MOMENTOS



    Nesse momento me encontro sereno.
    Raios de sol fenestram a vidraça do poente, filhos rodeiam, com seus sons familiares - vozes que reconheceria mesmo amnésico - escapes tonitroam na distância e continuo sereno.
    Essa serenidade me veio como um presente-surpresa, com brisa morna de verão, todos os fluidos do corpo aquietados, funções fisiológicas saciadas, o tempo goteja e eu nem ligo.
    Sinto-me como em estado de fotografia.
    Não é uma serenidade conquistada, como no relaxamento depois do gozo. Sinto-a como quem articula origames, detalhadamente, cada poro deitando fluxos, cada músculo ordenando movimentos sensatos, cada pensamento organizando-se em seus compartimentos e o sentimento, esse que às vezes me assuta, germina aceleradamente como o pé de feijão do conto.
    Descrubro que é desses espasmos que nasce minha escrita, meu verbo reflexivo.
    Faço releituras mais clarificadas dessa atitude e sinto que não me é dada uma escolha para manter a opção do silêncio, se há eco em mil vozes que me sintonizam no virtual de um espaço inventado.
    Descubro que escrever, além do prazer orgástico , me amplia como indivíduo e, ao mesmo tempo, cobra de mim o preço alto da continuidade, da coerência.
    Por quanto tempo poderá, aquele que escreve, ser um continuum assim, coerente?
    Somos gerentes daquilo que é atávico?
    Nesse momento, sem nenhuma concessão histriônica, sem nenhuma barreira estética, quero abraçar a toda humanidade que me resta - espaços, corpos, sentimentos...
    Li hoje uma carta de Ariano (Suassuna) publicada num jornal. Pedia ele, encarecidamente, que lhe permitissem trabalhar em sua obra , que considera definitiva, um romance que vem perseguindo desde os seus 12 anos (conta hoje com 72 anos).
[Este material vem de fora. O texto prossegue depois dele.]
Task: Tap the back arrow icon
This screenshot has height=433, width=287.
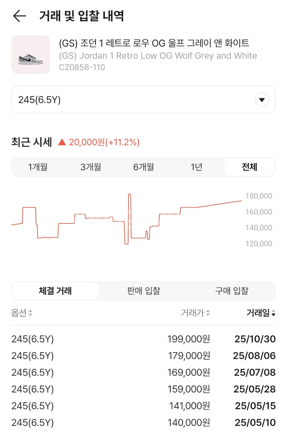Action: click(x=19, y=16)
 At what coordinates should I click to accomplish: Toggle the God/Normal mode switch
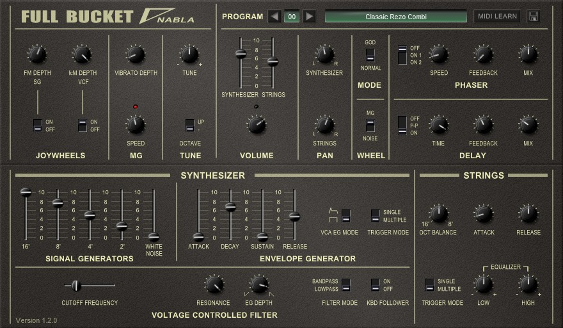tap(370, 55)
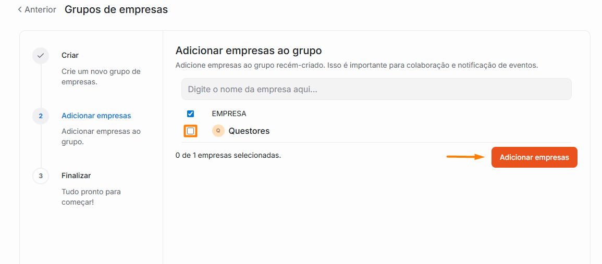This screenshot has width=602, height=264.
Task: Click the EMPRESA column header
Action: tap(229, 114)
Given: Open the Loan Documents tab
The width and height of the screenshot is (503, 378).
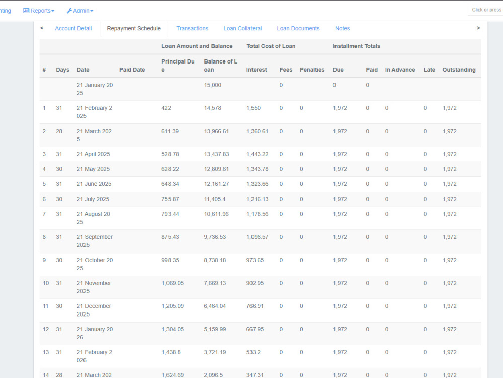Looking at the screenshot, I should coord(298,28).
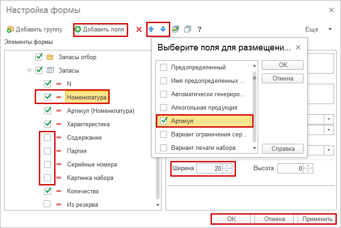Viewport: 341px width, 228px height.
Task: Click the check-all icon in the toolbar
Action: [x=175, y=30]
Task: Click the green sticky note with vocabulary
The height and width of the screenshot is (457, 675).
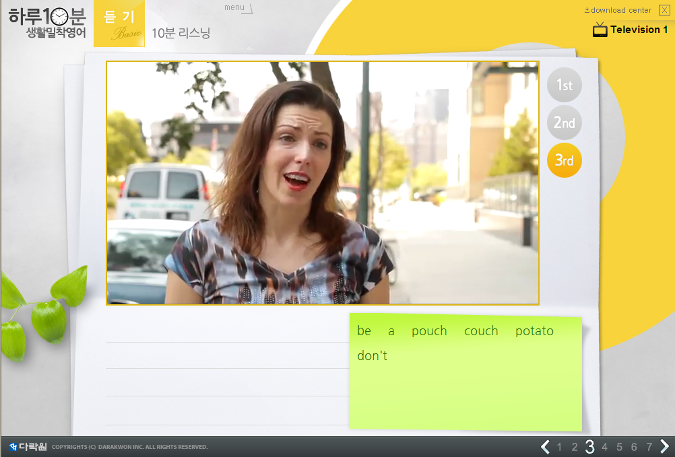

    Nele explicava que, em suas atribuições de professor e ex-secretário de estado por Pernambuco, se havia enredado em muitos compromissos , entre palestas e aulas-espetáculo e que, havia percebido que havia cobranças poderosas nesse sentido e, ao continuar aceitando-as da forma como chegavam - em profusão - talvez não conseguisse reiniciar seu romance e conseguir concluí-lo ainda com vida.
    A serenidade de Ariano. Permitir expor-se à malta dos inconformados, que irão crucifica-lo por isso.
    O exercício lúdico da escrita , me passa nesse momento - sereno - como um saciar de sede, reflexo condicionado da manutenção da ordem do corpo. Meu filho me pede moedas, o outro se esconde no quarto. É a vida me pedindo atenção.
    Devo desmergulhar de mim e jogar algum jogo novo. Também me dá prazer. Também me sacia.